Types of service charge
There are many different types of service charge across a range of different industries. Here are some examples:
Most hotels and restaurants present a service charge to customers in the form of a percentage of the total bill. This removes the element of uncertainty about whether a customer will offer a tip and exactly how much they will choose to pay. If a particularly large group is seated at a table in a restaurant or a meal has to be delivered to a hotel room, the establishment can apply a service charge. A bill for $300 with a service charge of 15%, for example, would demand a payment of $345.
The average bank account could involve any one of a number of potential service charges, usually levied at a standard flat rate. In most cases, this includes a monthly maintenance fee automatically debited from the account. In addition, banks often charge service fees for using an ATM from another bank or transferring money electronically.
Airline travel is an example of an industry which tends to charge multiple service fees. The average flight could include any of the following extra fees:
- Checked baggage fee
- Overweight baggage fee
- A charge for booking a seat early
- A charge for cancelling a booking
- Fees for services provided during the flight, such as food, entertainment and sometimes access to Wi-Fi.
Aside from the service charges applied by an airline, travellers may also find themselves paying an extra service charge, sometimes known as an airport improvement fee or embarkation fee. This is generally put in place by the government or an airport management corporation.

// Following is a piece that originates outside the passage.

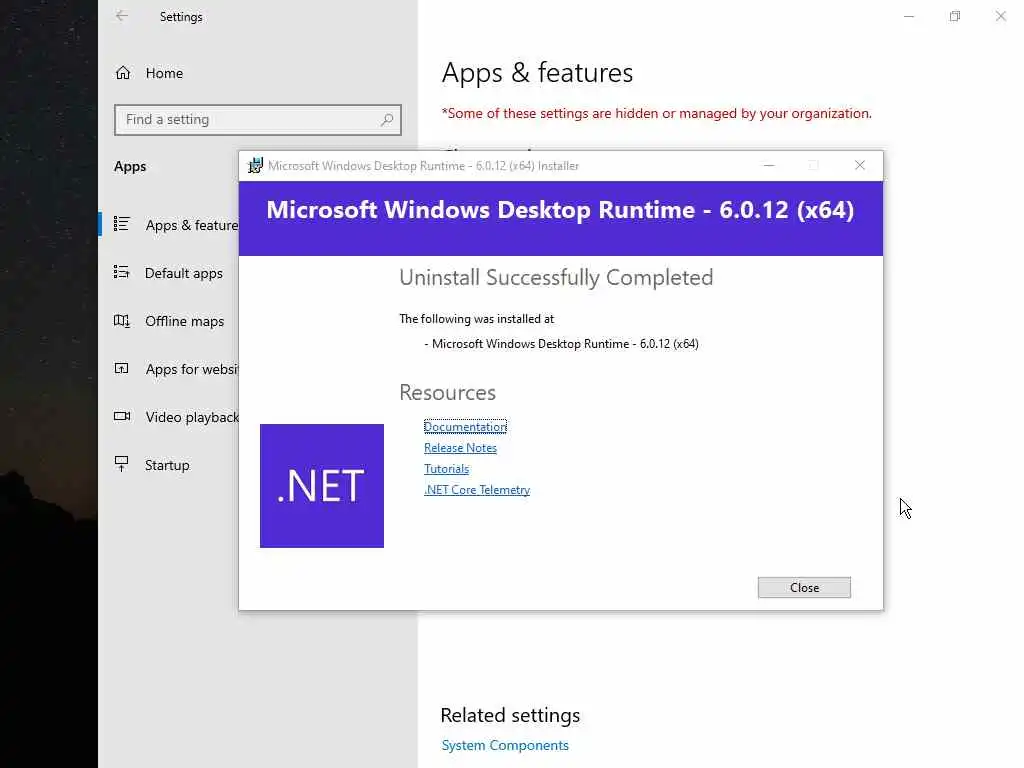Image resolution: width=1024 pixels, height=768 pixels.
Task: Click the Close button in installer
Action: (x=804, y=588)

Many rented properties include a service charge on top of the monthly rental fee. If you live in an apartment block, you may have to pay the monthly rent for your actual appointment and then a service charge to cover the cost of general cleaning and maintenance of the building.
How can I set up a service charge?
The good news for those businesses which partner with Square is that we’ve made it extremely easy to set up service charges. If you’re using Square to take and process payments or to provide Point of Sale services, then creating and applying service charges is quick and simple.
Working in your Square Dashboard, you can create the service charge or charges you wish to apply and then, having created them, apply them across the Square POS app.
Depending upon your business and the frequency and type of service charges you wish to levy, you can opt for either manual or variable service charges. A manual service charge is applied as a fixed amount – either in dollars or as a percentage of the wider charge – no matter what the overall cost is going to be.
A variable charge, on the other hand, is set specifically as a dollar amount or percentage at the time of checkout being performed. The entire process involves just a few simple steps:
- On the online Square Dashboard, go to Accounts and Settings
- Click on Business, then Service Charges, then Create a service charge
- Give the service charge a name, which will be shown on customer receipts and order summaries
- Opt for either a percentage based service charge, or one which is fixed at a specific dollar rate
- Enter the amount of the service charge, or leave it blank if you wish it to be entered at the time of the sale
- Select the location at which the charge will apply and include any taxes which may be applicable
- Click Save
Once the service charge has been created via the Square Dashboard, it can be applied manually from the Square POS app, and service charges can be added to orders which include specific items, custom amounts, or both. It should be noted that a service charge cannot be applied multiple times in respect of a single sale or invoice.